S-phenylcysteine in albumin as a benzene biomarker.

Biological markers of internal dose are useful for improving the extrapolation of health effects from exposures to high levels of toxic air pollutants in animals to low, ambient exposures in humans. Previous results from our laboratory have shown that benzene is metabolized by humans to form the adduct S-phenylcysteine (SPC). Levels of SPC measured in humans occupationally exposed to benzene were increased linearly relative to exposure concentrations ranging from 0 to 23.1 ppm for 8 hr/day, 5 days/week. However, the method of measurement used was laborious, prone to imprecision and interferences, and insufficiently sensitive for the low-dose exposures anticipated in the United States (100 ppb >). An improved chemical method was necessary before SPC adducts in albumin could be used as a benzene biomarker.

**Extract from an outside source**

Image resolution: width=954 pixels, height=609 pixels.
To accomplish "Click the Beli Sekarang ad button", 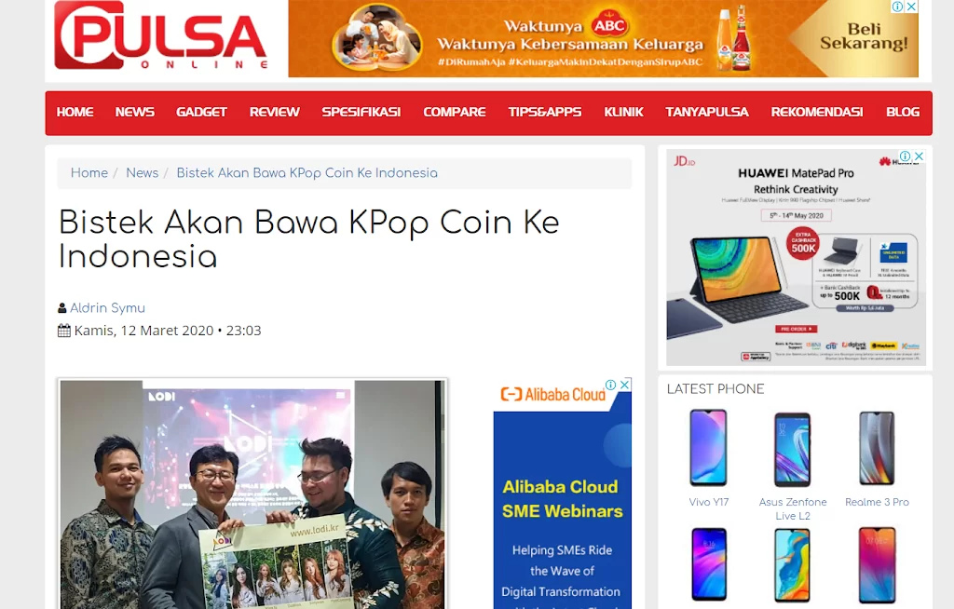I will [x=864, y=36].
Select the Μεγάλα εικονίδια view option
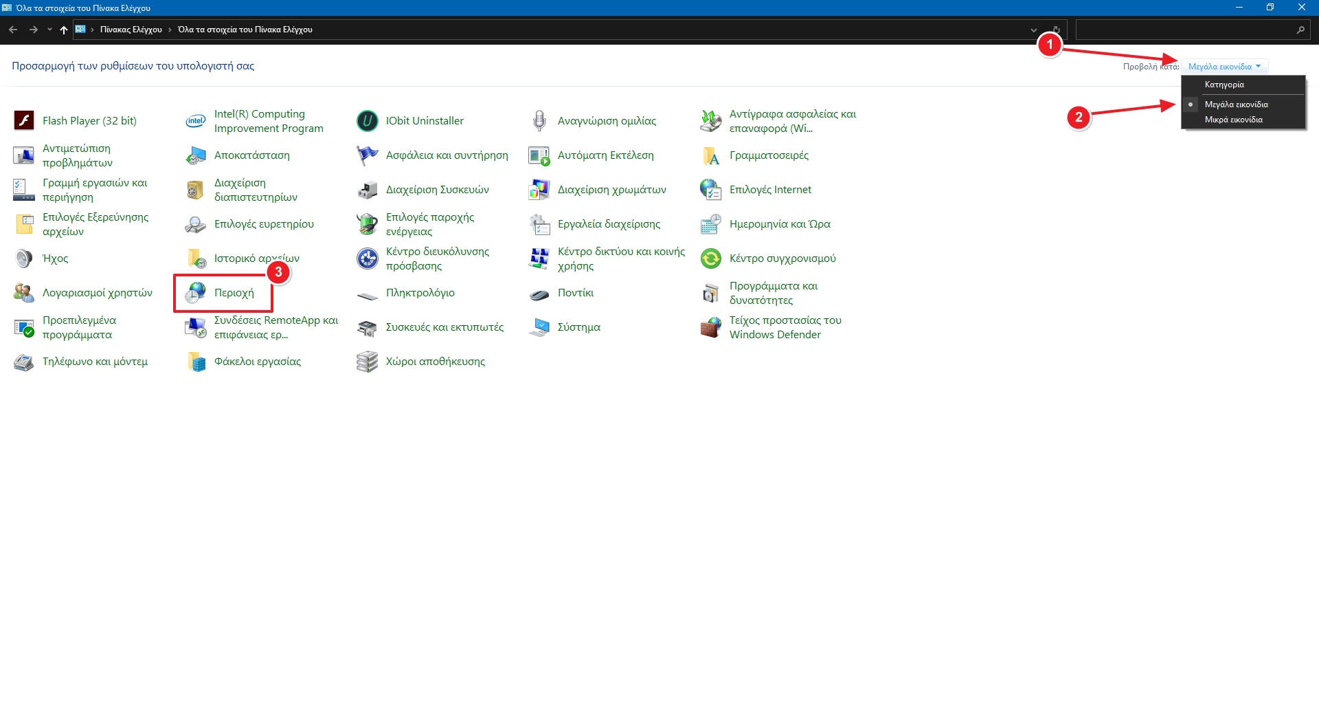 point(1236,105)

A simple, sensitive method to measure SPC adducts is being developed and is based on the cleavage of the cysteine sulfhydryl from blood proteins treated with Raney nickel (RN) in deuterium oxide. The product of the reaction with SPC is monodeuterobenzene. SPC treated with RN released monodeuterobenzene in a concentration-dependent fashion. SPC was measured by RN treatment of globin from rats repeatedly exposed by inhalation to 600 ppm benzene. SPC levels measured using the RN approach were 690 +/- 390 pmol SPC/mg Hb (mean +/- % difference, n = 2), as opposed to 290 +/- 45 pmol SPC/mg Hb (mean +/- SEM, n = 3) as measured by our previous method. This method may facilitate the cost-effective, routine analysis of SPC in large populations of people exposed to ambient levels of benzene.